Société

Théorème de Pasolini : Démonstration. (Fin)


Pasolini connaît les chamboulements sociétaux par lesquels passe une société en reflue matérialiste, passage obligé de l’ère post-industrielle qui s’annonce. Il nous décrit donc notre monde en devenir. Et certains prémices sont déjà là. Pas seulement la radicalisation des classes populaires mais aussi la débauche de ceux qui sont censés veiller sur la morale et pérenniser la vertu. La perdition enfin des tenants des valeurs refuges, comme l’ordre et autorité, incapables d’assumer leur fonction, vitale s’il en est pour une société.


Cide
Dimanche 14 Juillet 2019

Dans Théorème, Pasolini sait bien où il veut en venir. Il n’est pas cependant certain que nous, spectateurs, le saurons. Et pour nous aider dans ce complexe voyage dans l’inconnu, il a trouvé une idée de génie. A chaque fois en effet qu’un processus arrive à maturation, le Requiem de Mozart retentit violemment, alertant que, comme pour le prodige compositeur, une fin est annoncée.
Le choix est on ne peut plus révélateur, dans la mesure qu’il signifie qu’aussi bien l’action que son auteur sont finis.
Puis, tour à tour, la camera renoue avec les occupants de la demeure, échantillon assez représentatif somme toute de la société libérale en pleine croissance. La fille, symbole de la jeunesse et de l’avenir, sombre dans un état léthargique l’éloignant définitivement d’une réalité dont seul ses espoirs déçus lui raccrochent.
La mère, dépositaire naturelle de la vertu et la morale dans la société, sombre elle dans un vice liberticide auquel elle se donne sans mesure, à la folie et jusqu’à la perdition.
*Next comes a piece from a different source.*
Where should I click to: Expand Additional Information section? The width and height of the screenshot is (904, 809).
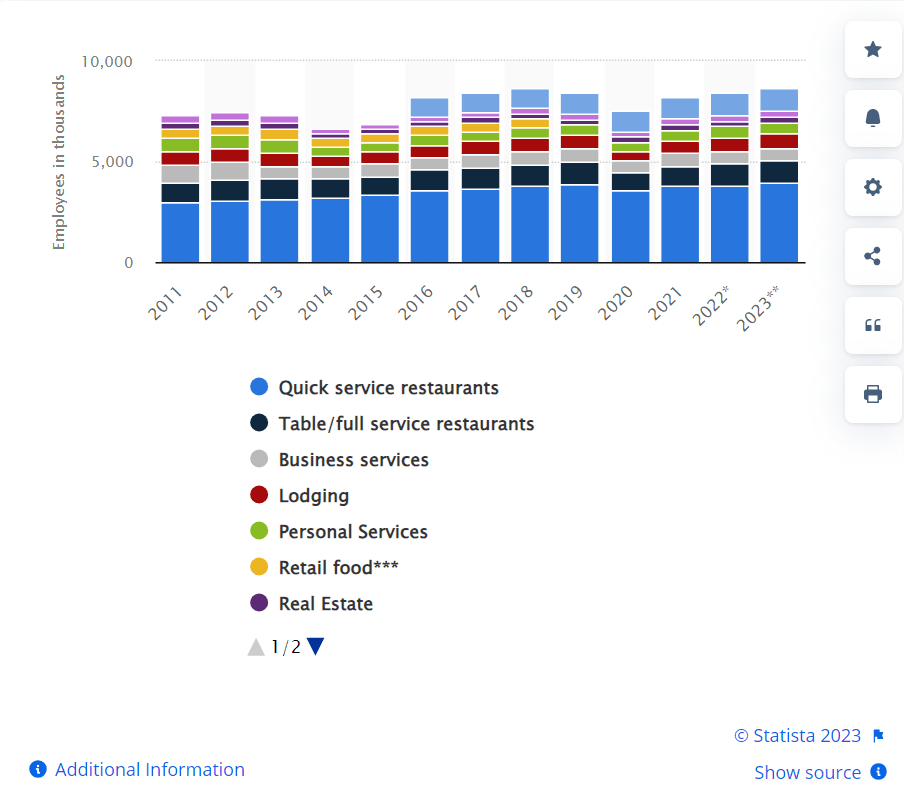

Puis vient enfin le père, la force et l’assurance, symbole de l’ordre et l’État, qui lui perd la raison et entame une traversée de désert sans fin.

Or Pasolini connaît bien par sa propre expérience tous les chamboulements sociétaux par lesquels passe une société en reflue matérialiste, passage obligé de l’ère post-industrielle qui s’annonce.
De ce fait, il nous décrit notre monde en devenir. Et certains prémices sont déjà là. Pas seulement la radicalisation des classes populaires dont l’apothéose est ce penchant mystico-religieux suicidaire que la servante Emilia a entrepris. Mais aussi la débauche consumériste de ceux justement qui sont censés veiller sur la morale et pérenniser la vertu. La boucle sera enfin bouclée quand les tenants des valeurs refuges, comme l’autorité et l’ordre, se perdent eux mêmes et deviennent incapables d’assumer leur fonction, vitale s’il en est pour une société.

Conclusion : Pasolni dont la prétention prophétique n’est plus à prouver, a vu juste et son chef d’œuvre n’a pas pris une ride sur un demi siècle. il nous a annoncé pour cause les atermoiements socio-politiques par lesquels nos sommes inexorablement condamnés à subir. Et ce, dans une somme claire et exhaustive dont seuls les intellectuels marxistes de son époque en avaient le secret.

Ces intellectuels qui, bien que totalisants par moment, savaient aussi voir la place de l’un et l’interconnexion qui le régie avec le groupe. Du grand art, en somme.